>> start Recorded data

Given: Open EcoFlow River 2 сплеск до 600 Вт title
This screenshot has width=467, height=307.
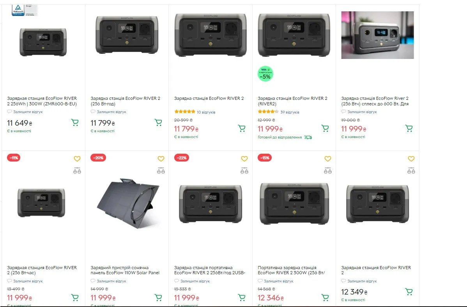Looking at the screenshot, I should pyautogui.click(x=375, y=101).
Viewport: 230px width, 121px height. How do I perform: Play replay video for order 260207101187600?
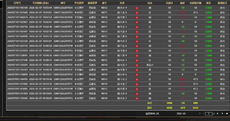point(137,13)
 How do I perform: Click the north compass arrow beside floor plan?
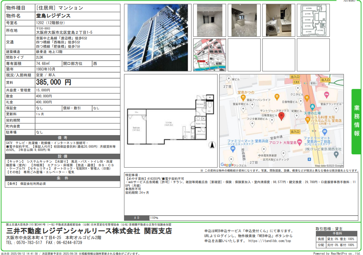pos(212,145)
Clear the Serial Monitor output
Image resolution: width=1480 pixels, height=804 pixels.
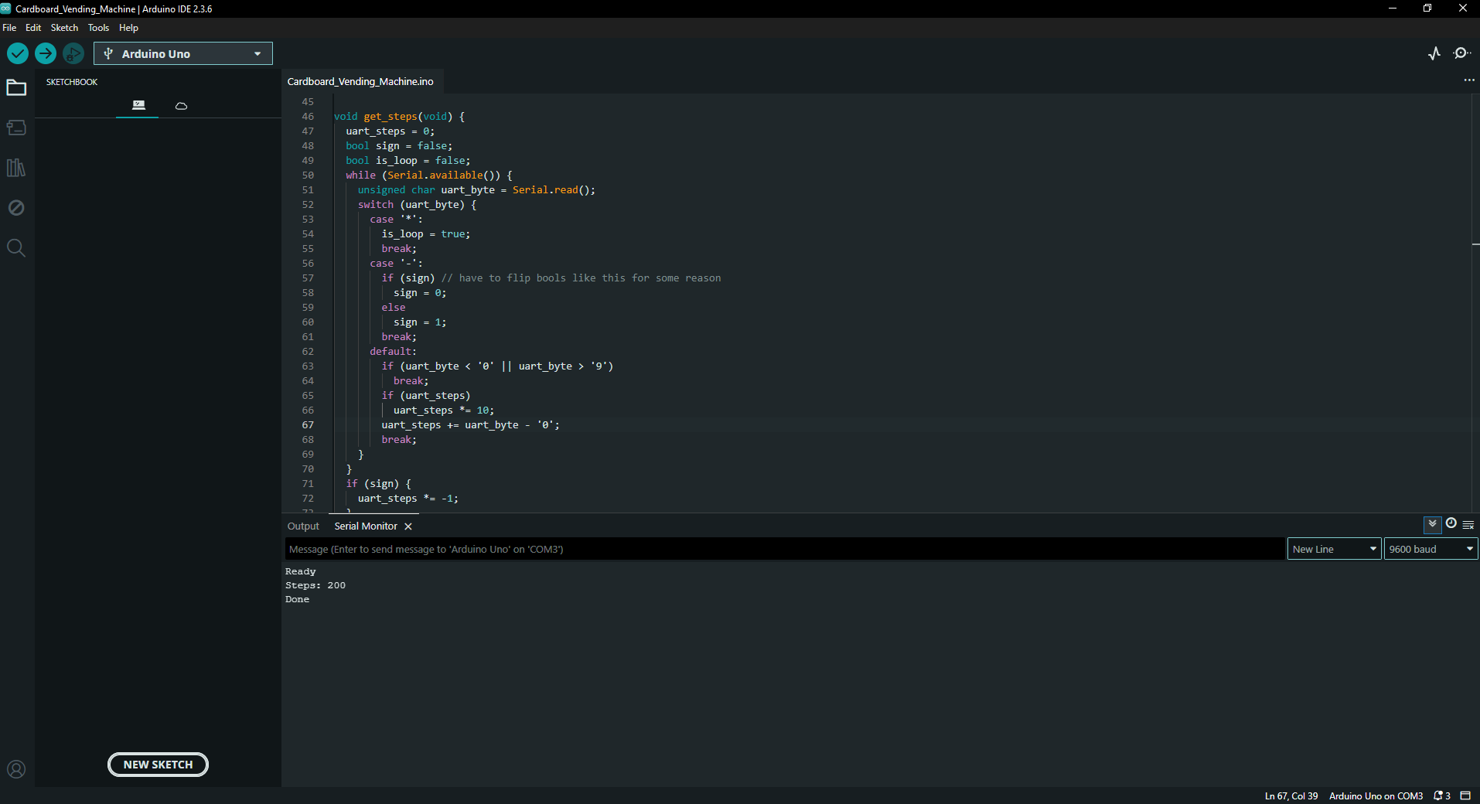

>> end Recorded data

* [Your instructions]: Render every line of the rows above as a JSON list of strings, one string per line, with blank lines omitted and the pictures left out.

* [Correct result]:
[
  "Given: Open EcoFlow River 2 сплеск до 600 Вт title",
  "This screenshot has width=467, height=307.",
  "Looking at the screenshot, I should pyautogui.click(x=375, y=101).",
  "Viewport: 230px width, 121px height. How do I perform: Play replay video for order 260207101187600?",
  "point(137,13)",
  " How do I perform: Click the north compass arrow beside floor plan?",
  "pos(212,145)",
  "Clear the Serial Monitor output",
  "Image resolution: width=1480 pixels, height=804 pixels."
]